COPY of The Story of Turtle Mountain Animal Rescue
Every year on a forgotten patch of land 31 miles x 31 miles, 500 dogs die from starvation, exposure, disease and neglect.
Rolette County, #1 in the state of North Dakota for joblessness; a place where domestic abuse is rampant and poverty affects every family in some way, this is an area plagued with hardship. People are struggling to get by let alone get ahead, at the end of the day there is not even a crumb left for a dog—let alone thousands of dogs.
Everyone looked away. They did too-at first.
The problem was just too big—more than a human brain can comprehend. “You won’t last 6 months up here,” everyone told them. “You’ll give up on rescue within a few weeks like everyone else has,” they said.
It’s been 3 years since Kim and Keith moved in and they are still there. Along with Lacey Strietzel they have since founded the Turtle Mountain Animal Rescue, a non-profit organization they run out of their home and garage.
A mission they spend 50 hours a week working on after their 40 hour a week jobs. These heroic souls have decided it’s better to have fleas and ticks than to look away and let these animals suffer.

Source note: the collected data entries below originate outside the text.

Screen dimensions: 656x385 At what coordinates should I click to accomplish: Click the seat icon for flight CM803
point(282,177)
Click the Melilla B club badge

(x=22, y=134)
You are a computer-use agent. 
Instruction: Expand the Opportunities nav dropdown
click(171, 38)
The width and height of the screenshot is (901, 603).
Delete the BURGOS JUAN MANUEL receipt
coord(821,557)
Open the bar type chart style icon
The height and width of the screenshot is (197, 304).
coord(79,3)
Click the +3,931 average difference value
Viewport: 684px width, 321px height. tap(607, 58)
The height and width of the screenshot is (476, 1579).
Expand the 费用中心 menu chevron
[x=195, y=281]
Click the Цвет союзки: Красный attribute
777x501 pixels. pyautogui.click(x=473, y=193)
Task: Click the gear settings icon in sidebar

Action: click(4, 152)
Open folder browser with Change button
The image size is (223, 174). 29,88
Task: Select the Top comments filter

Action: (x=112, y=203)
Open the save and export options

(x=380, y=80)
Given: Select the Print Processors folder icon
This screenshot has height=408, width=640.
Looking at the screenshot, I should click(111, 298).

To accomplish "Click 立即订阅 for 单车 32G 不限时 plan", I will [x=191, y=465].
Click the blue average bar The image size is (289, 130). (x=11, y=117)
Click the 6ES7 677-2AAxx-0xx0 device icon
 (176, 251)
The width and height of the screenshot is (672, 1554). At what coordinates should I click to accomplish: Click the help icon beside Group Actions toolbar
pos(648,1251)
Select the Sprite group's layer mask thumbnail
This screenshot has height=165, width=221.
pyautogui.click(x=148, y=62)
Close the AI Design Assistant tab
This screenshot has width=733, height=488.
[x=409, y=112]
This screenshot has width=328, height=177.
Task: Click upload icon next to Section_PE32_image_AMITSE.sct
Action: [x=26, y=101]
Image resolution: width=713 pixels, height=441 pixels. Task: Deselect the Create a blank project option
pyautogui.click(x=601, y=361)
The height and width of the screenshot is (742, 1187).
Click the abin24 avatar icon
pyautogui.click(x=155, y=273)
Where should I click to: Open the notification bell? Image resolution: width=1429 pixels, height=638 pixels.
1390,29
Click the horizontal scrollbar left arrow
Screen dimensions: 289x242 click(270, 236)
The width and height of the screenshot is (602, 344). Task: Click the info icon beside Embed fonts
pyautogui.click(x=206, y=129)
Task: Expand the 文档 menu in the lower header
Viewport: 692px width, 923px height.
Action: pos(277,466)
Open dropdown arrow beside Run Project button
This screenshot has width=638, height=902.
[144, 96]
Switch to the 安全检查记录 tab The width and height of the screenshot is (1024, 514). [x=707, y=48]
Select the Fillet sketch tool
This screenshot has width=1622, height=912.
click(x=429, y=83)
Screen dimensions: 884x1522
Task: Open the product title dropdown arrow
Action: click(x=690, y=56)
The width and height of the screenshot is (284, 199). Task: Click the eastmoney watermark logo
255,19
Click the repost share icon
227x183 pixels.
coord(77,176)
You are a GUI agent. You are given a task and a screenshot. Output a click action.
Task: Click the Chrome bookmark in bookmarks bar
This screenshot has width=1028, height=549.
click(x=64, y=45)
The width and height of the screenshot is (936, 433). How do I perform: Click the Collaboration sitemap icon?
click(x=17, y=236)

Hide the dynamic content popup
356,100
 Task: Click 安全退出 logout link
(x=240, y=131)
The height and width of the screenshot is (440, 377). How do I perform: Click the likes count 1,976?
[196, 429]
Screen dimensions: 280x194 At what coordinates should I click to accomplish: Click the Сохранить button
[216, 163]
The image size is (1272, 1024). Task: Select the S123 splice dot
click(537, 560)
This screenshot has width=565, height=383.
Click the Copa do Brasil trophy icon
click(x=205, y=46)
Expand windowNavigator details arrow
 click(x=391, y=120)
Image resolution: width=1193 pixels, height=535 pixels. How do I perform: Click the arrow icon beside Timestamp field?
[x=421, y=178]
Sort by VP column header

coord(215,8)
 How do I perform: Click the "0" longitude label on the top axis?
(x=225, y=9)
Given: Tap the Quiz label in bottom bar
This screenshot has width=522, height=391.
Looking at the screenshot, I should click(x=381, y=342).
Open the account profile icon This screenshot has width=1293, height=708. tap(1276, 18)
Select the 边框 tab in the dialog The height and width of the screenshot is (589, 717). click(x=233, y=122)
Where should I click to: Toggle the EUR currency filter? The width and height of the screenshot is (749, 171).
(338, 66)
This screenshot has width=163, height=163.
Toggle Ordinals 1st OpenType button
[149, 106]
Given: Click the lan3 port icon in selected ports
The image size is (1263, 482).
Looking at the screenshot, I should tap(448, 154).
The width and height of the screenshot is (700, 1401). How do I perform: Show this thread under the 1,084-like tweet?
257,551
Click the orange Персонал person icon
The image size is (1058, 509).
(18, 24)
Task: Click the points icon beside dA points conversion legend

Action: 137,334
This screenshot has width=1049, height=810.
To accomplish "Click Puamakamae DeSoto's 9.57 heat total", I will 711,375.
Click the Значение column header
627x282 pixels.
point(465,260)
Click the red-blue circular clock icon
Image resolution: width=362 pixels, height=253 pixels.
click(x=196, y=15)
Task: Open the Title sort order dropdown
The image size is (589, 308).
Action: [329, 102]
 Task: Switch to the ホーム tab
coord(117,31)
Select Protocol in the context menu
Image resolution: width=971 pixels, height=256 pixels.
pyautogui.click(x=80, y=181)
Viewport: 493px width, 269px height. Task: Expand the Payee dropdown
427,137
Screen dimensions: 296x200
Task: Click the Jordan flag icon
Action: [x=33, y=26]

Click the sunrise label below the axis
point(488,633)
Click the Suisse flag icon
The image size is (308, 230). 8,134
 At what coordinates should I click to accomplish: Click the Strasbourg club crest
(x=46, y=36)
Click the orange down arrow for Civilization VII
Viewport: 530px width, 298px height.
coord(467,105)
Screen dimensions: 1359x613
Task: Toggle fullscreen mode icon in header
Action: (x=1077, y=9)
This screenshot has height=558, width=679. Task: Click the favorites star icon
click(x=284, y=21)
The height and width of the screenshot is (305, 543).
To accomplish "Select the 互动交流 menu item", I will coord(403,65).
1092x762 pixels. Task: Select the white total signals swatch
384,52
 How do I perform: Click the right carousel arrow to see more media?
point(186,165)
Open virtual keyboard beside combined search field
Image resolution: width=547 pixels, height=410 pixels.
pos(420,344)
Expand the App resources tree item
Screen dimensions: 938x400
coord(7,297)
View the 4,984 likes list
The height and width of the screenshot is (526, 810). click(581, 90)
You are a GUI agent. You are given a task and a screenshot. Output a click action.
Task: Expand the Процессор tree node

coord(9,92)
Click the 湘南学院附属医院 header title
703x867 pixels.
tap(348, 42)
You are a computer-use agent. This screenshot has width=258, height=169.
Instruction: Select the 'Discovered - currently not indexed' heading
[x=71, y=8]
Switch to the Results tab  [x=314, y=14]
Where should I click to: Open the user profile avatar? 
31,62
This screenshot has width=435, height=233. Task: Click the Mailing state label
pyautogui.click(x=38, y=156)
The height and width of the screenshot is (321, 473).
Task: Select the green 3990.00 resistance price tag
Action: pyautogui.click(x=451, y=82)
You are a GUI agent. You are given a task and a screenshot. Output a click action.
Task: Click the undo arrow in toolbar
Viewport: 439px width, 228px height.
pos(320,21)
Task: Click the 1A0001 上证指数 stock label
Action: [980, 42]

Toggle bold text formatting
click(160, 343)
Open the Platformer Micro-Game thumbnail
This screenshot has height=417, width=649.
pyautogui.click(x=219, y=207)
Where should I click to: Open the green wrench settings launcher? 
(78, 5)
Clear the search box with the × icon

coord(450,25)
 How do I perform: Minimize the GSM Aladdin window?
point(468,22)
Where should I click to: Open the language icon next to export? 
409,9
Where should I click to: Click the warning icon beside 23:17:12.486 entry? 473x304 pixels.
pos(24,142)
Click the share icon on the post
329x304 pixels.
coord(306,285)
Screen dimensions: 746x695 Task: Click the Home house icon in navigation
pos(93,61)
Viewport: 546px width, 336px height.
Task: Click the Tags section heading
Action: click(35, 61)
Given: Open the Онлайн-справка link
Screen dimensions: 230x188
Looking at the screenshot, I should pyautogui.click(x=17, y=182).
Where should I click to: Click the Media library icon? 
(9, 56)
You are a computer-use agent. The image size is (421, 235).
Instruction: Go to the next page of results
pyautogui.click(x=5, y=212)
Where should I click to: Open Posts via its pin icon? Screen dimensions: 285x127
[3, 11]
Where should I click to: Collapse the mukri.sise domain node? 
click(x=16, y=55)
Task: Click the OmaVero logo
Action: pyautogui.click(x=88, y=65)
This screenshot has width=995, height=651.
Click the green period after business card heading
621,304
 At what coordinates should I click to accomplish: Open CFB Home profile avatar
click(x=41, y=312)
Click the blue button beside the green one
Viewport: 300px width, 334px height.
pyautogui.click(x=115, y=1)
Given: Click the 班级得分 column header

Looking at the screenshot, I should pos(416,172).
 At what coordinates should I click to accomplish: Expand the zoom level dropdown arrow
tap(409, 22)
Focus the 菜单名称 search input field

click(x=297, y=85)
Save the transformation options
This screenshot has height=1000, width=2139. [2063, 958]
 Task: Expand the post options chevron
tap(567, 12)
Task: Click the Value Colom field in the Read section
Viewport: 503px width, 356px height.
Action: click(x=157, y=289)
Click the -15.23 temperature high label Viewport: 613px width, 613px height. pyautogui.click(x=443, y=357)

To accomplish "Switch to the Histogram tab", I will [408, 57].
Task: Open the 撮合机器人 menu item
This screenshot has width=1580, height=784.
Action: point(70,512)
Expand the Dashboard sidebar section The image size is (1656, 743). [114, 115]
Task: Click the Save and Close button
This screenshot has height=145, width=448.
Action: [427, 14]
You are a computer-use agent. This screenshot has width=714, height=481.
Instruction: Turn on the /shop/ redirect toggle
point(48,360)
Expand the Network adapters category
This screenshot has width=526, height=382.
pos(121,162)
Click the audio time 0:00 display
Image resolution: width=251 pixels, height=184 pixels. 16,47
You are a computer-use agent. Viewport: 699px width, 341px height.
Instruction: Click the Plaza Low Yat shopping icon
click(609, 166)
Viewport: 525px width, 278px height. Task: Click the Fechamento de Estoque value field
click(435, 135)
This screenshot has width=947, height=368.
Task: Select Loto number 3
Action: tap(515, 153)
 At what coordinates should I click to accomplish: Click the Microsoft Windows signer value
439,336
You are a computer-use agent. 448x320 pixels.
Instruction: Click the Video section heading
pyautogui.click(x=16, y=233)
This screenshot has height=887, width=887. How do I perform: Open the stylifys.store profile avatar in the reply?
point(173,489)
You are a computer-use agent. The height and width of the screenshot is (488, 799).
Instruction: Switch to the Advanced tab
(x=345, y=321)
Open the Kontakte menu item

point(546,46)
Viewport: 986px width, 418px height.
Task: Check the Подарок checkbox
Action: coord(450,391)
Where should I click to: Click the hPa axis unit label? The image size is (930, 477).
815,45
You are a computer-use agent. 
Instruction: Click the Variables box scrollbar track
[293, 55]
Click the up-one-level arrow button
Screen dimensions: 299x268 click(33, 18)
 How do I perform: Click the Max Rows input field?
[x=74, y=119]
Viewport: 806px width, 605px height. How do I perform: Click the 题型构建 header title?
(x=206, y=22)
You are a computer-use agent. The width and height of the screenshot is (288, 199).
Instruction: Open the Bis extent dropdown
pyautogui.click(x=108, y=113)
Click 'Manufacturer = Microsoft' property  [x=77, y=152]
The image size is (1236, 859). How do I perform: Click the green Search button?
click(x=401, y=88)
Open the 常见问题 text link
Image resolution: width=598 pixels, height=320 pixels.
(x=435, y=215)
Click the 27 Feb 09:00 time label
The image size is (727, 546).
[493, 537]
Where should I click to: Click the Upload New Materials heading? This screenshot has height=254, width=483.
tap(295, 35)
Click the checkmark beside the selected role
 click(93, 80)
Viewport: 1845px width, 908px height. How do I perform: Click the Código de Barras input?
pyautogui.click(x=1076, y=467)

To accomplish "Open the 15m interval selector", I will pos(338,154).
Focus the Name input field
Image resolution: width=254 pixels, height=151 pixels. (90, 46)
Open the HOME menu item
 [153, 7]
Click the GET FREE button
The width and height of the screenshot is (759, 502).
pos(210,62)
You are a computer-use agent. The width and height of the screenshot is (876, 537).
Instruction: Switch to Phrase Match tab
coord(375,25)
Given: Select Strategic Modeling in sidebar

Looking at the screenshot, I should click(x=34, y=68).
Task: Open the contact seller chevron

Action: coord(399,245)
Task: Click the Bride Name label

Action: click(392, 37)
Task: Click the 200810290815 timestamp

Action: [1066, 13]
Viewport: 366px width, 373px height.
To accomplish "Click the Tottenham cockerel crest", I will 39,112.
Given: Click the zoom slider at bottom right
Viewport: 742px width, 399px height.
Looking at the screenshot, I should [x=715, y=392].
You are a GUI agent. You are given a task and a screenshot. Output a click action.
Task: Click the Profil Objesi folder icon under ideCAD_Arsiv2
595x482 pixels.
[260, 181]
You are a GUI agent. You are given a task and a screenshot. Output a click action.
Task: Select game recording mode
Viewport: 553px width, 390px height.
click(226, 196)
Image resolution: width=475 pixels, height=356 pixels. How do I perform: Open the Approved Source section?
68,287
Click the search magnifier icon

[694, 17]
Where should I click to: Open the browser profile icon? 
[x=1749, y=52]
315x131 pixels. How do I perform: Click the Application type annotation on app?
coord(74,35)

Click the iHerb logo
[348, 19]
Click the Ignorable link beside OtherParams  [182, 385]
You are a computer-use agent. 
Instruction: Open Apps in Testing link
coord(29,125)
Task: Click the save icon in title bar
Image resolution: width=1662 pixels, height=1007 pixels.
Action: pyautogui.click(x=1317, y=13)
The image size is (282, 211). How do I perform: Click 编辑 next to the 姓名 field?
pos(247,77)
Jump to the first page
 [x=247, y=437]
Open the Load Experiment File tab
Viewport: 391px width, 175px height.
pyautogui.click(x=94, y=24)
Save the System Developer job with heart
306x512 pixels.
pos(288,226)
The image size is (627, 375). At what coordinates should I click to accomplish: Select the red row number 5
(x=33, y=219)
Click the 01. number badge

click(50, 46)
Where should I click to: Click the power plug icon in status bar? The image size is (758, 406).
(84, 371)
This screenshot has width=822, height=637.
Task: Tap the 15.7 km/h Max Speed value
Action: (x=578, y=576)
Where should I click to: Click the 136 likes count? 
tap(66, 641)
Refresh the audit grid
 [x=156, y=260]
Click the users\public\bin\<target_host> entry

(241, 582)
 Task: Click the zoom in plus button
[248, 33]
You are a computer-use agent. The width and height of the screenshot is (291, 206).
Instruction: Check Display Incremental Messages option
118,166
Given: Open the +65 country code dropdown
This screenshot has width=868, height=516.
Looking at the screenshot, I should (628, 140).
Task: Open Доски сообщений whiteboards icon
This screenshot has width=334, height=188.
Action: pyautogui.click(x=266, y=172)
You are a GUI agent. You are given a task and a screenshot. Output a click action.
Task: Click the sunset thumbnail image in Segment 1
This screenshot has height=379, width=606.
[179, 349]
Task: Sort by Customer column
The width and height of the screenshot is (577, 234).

In the first 6 months of rescue, Kim and Keith racked up 4 thousand dollars in vet bills. Brought in one pregnant momma after another, each more emaciated than the last—the Vet not knowing how they were still alive. Mange, parvo, starvation, broken backs and hips and gunshot wounds where the catcher missed are not cheap or easy to cure. It’s a problem so gigantic, blood-and-sweat-and-tears, day-after-day, are still never enough.
Each year after the die off, the problem doesn’t seem so bad, but the hundreds of dogs left in the reproductive cycle begin to breed and so it begins again. Thousands of puppies born over only a few seasons. Starvation, parvo, mange, broken bones, gunshot wounds, neglect or unfathomable abuse—there is mostly tragedy here, but no denying, there is cruelty too.
Turtle Mountain Animal Rescue has saved over 1,400 dogs in three years with no shelter, no steady stream of funds, supplies or support. A grass roots rescue that is primarily funded by the few people at its core. But that is changing. Minds are opening, help is beginning to peek through.
Our Dream
The Turtle Mountain Animal Rescue Shelter. A place where volunteers can tend to rescued or injured animals so Keith and Kim can sleep without an orchestra of barking puppies at night.
Our Dream
A shelter where the local school kids can get involved and be reminded that their heritage is not one of looking away and giving up, rather it’s one of taking care of the land and its animals.
Our Dream
Regular spay and neuter clinics convenient in the area.
Our Dream
#SaveThemAll
With these systems in place, saving them all IS possible.